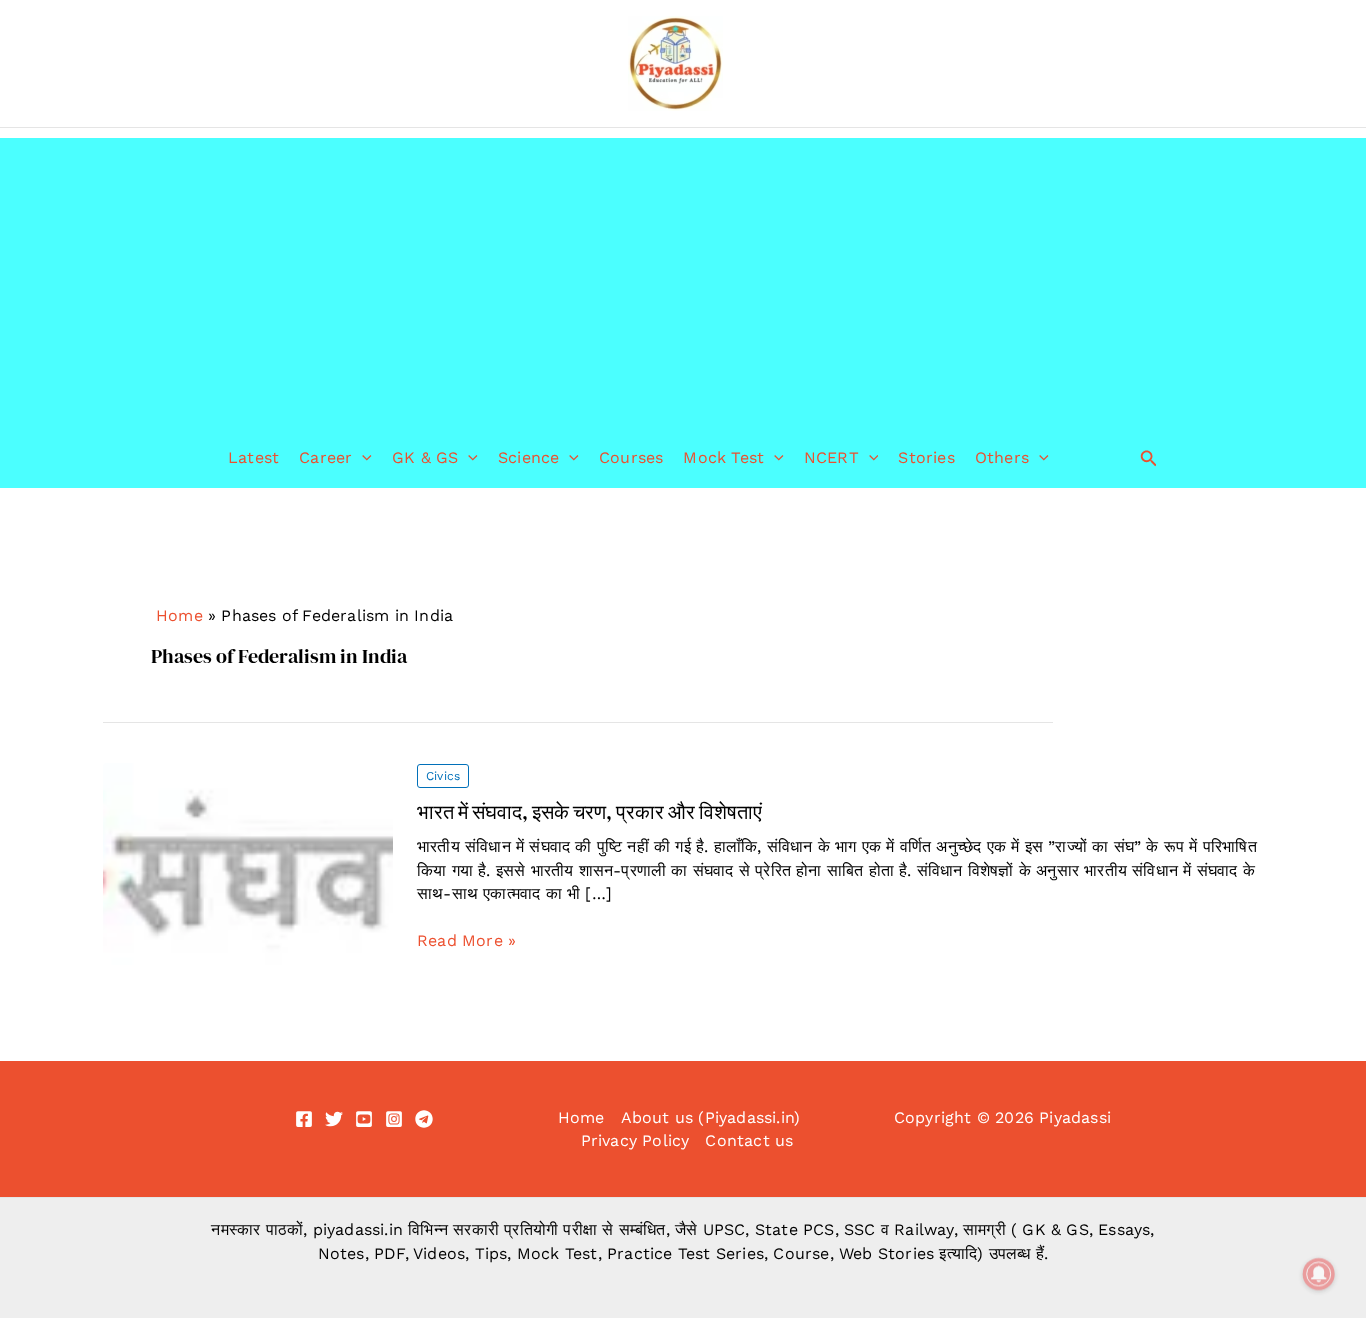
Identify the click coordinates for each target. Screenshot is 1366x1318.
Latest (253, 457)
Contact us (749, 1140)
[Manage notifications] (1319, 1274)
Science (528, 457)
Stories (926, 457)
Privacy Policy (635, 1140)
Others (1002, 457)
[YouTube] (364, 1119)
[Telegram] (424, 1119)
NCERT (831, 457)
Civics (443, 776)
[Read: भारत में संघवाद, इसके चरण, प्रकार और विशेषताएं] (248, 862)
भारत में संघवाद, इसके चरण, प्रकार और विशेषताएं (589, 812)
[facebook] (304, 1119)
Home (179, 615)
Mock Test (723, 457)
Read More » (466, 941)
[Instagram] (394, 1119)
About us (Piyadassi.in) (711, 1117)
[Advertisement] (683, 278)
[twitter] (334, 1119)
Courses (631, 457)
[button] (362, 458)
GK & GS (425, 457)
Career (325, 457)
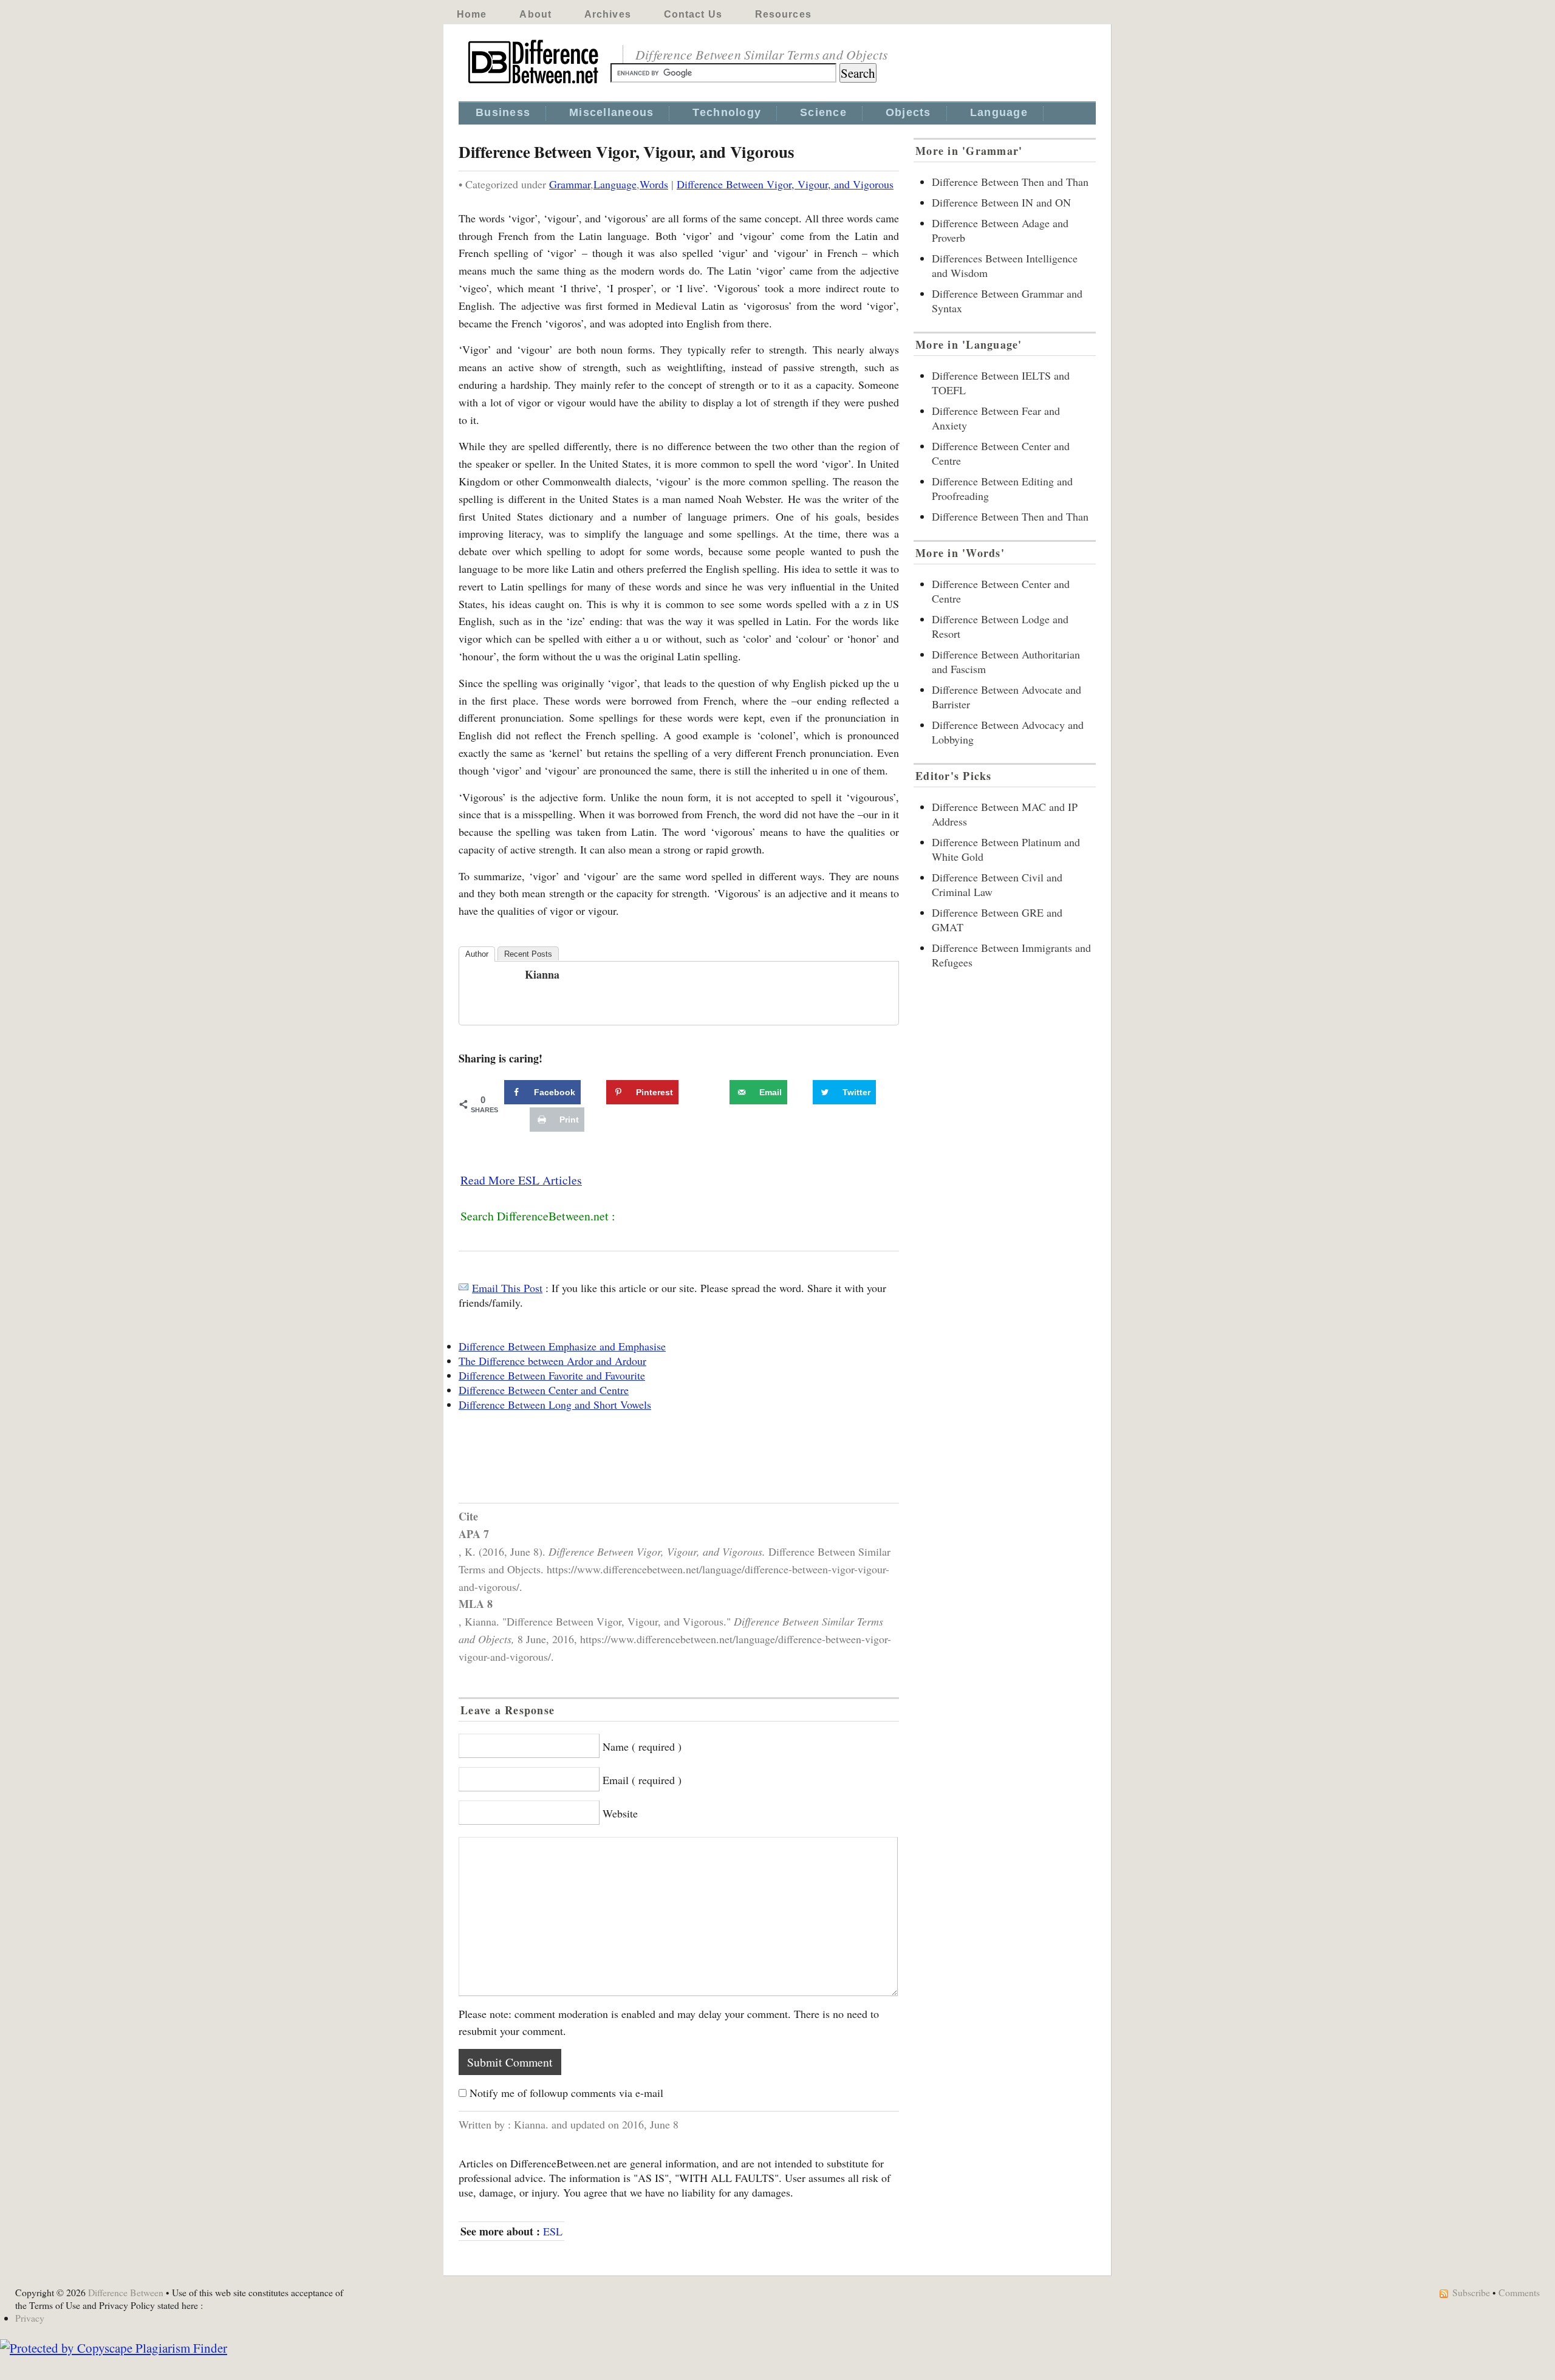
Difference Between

+ + + + + + +

→ **TASK BRIEF**
Where a line in the records above contains the word "Read", include it in the count; state the total and nothing more.

→ **FINAL ANSWER**
2